**WHAT YOU ARE ASKED TO DO**
Copy out each of the following rows word for word, leaving out the pictures.

-- Start SOURCE MATERIAL --

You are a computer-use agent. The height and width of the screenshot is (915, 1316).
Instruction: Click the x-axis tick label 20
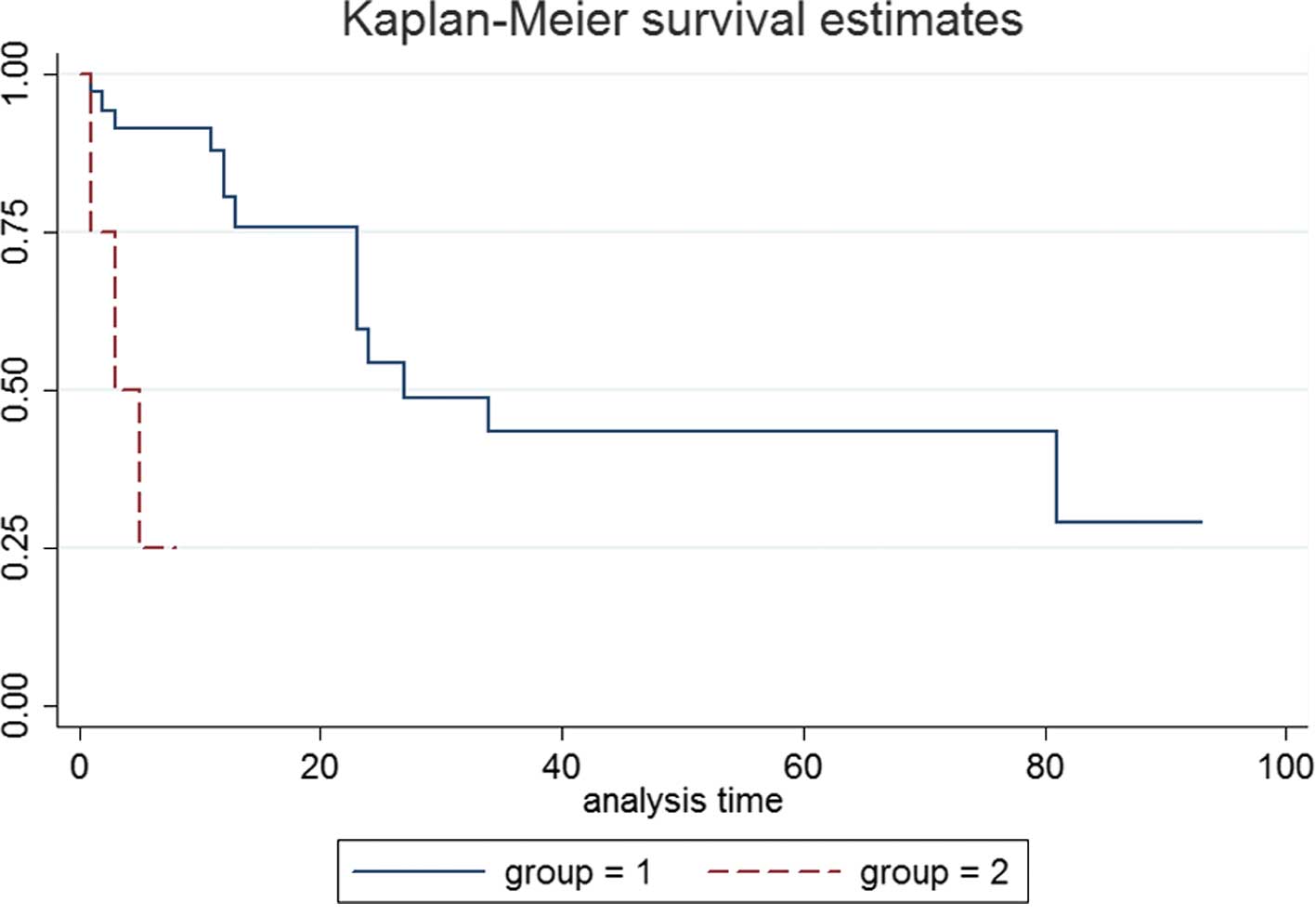(319, 767)
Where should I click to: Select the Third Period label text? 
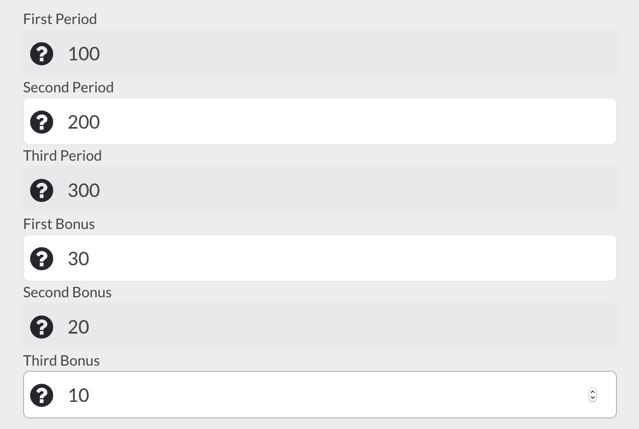coord(62,156)
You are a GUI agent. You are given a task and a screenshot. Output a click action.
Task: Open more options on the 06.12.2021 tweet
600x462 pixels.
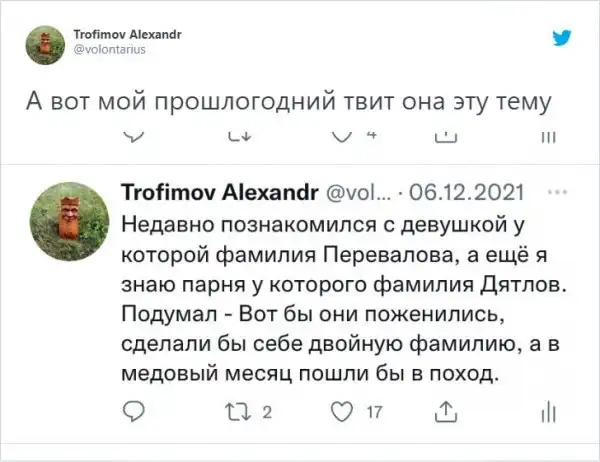tap(559, 186)
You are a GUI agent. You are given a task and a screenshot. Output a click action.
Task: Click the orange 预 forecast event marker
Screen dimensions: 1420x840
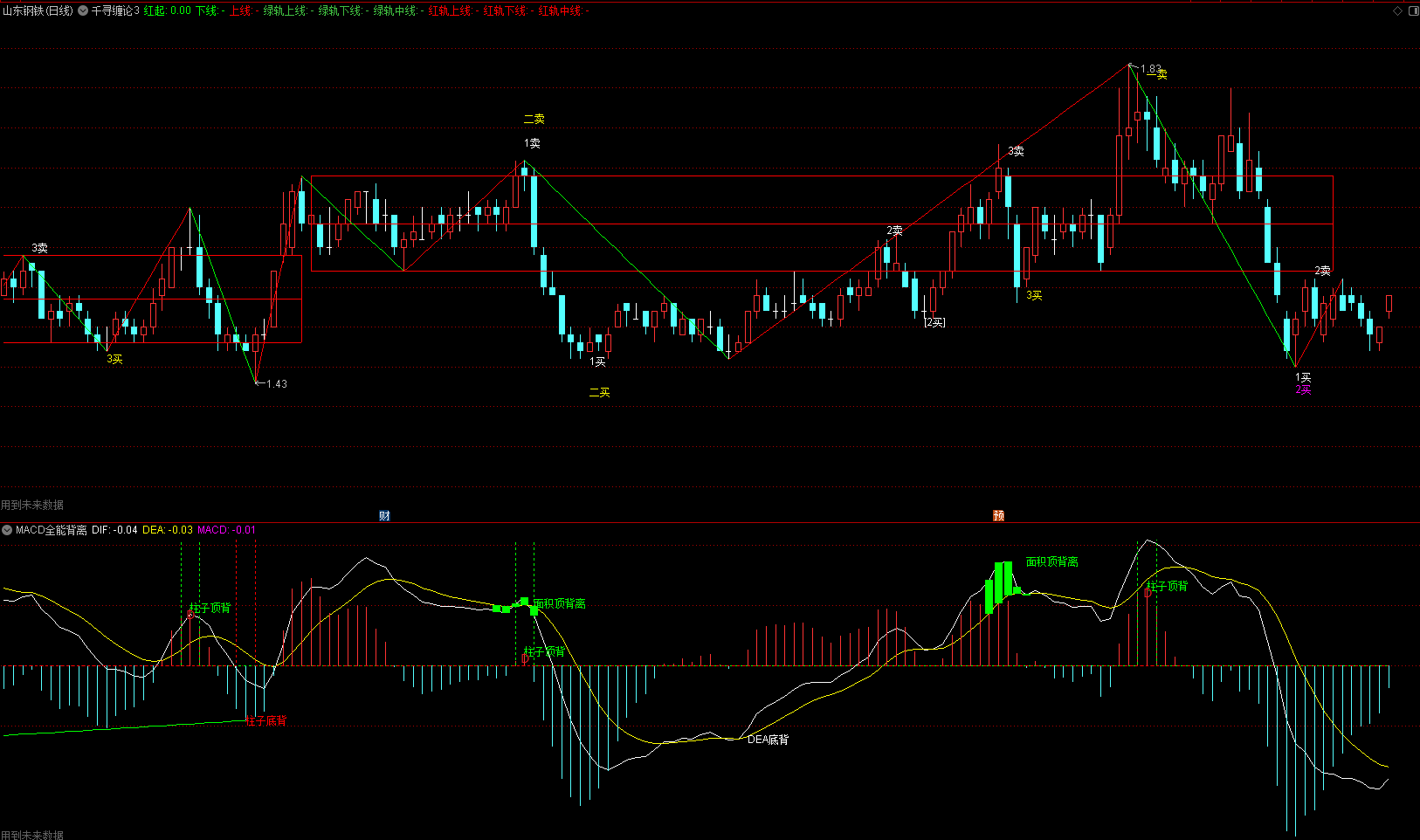pos(998,516)
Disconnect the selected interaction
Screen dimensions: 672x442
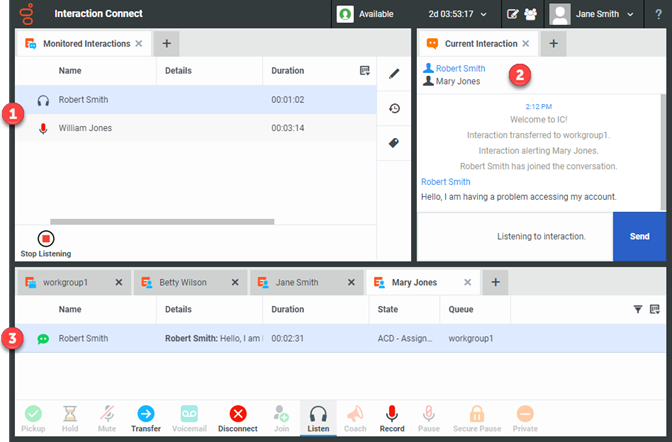pyautogui.click(x=238, y=413)
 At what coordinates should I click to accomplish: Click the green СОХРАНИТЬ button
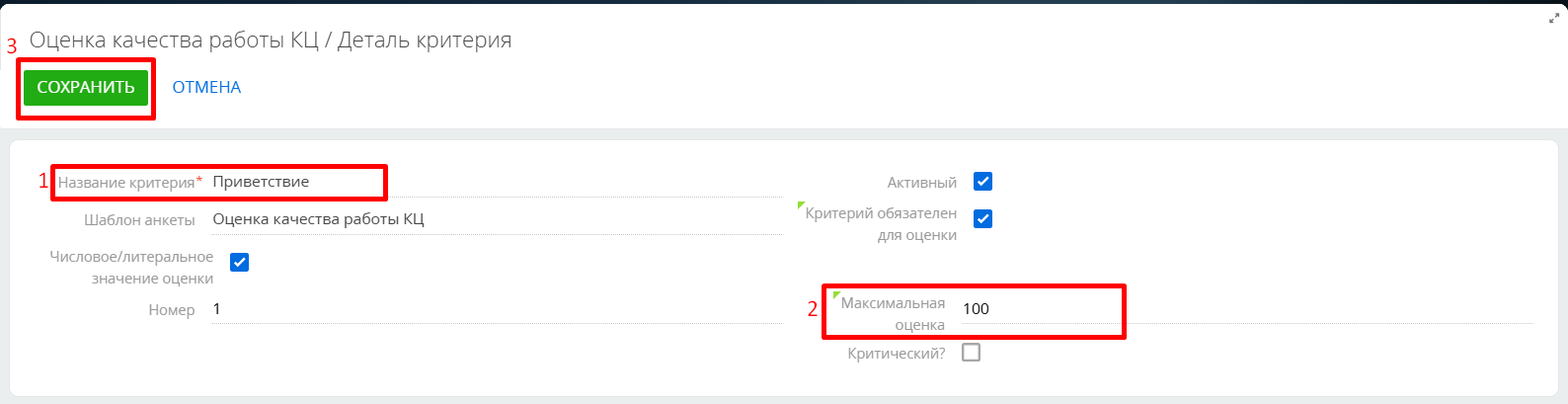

-- End SOURCE MATERIAL --

**ANSWER IN FULL**
You are a computer-use agent. The height and width of the screenshot is (915, 1316).
Instruction: Click the x-axis tick label 20
(319, 767)
Where should I click to: Select the Third Period label text? 
coord(62,156)
You are a GUI agent. You are given a task and a screenshot. Output a click action.
Task: Open more options on the 06.12.2021 tweet
600x462 pixels.
tap(559, 186)
You are a GUI agent. You are given a task and a screenshot. Output a click action.
Task: Click the orange 预 forecast event marker
Screen dimensions: 1420x840
pos(998,516)
Disconnect the selected interaction
Screen dimensions: 672x442
pyautogui.click(x=238, y=413)
 At what coordinates should I click to accomplish: Click the green СОХРАНИТЬ button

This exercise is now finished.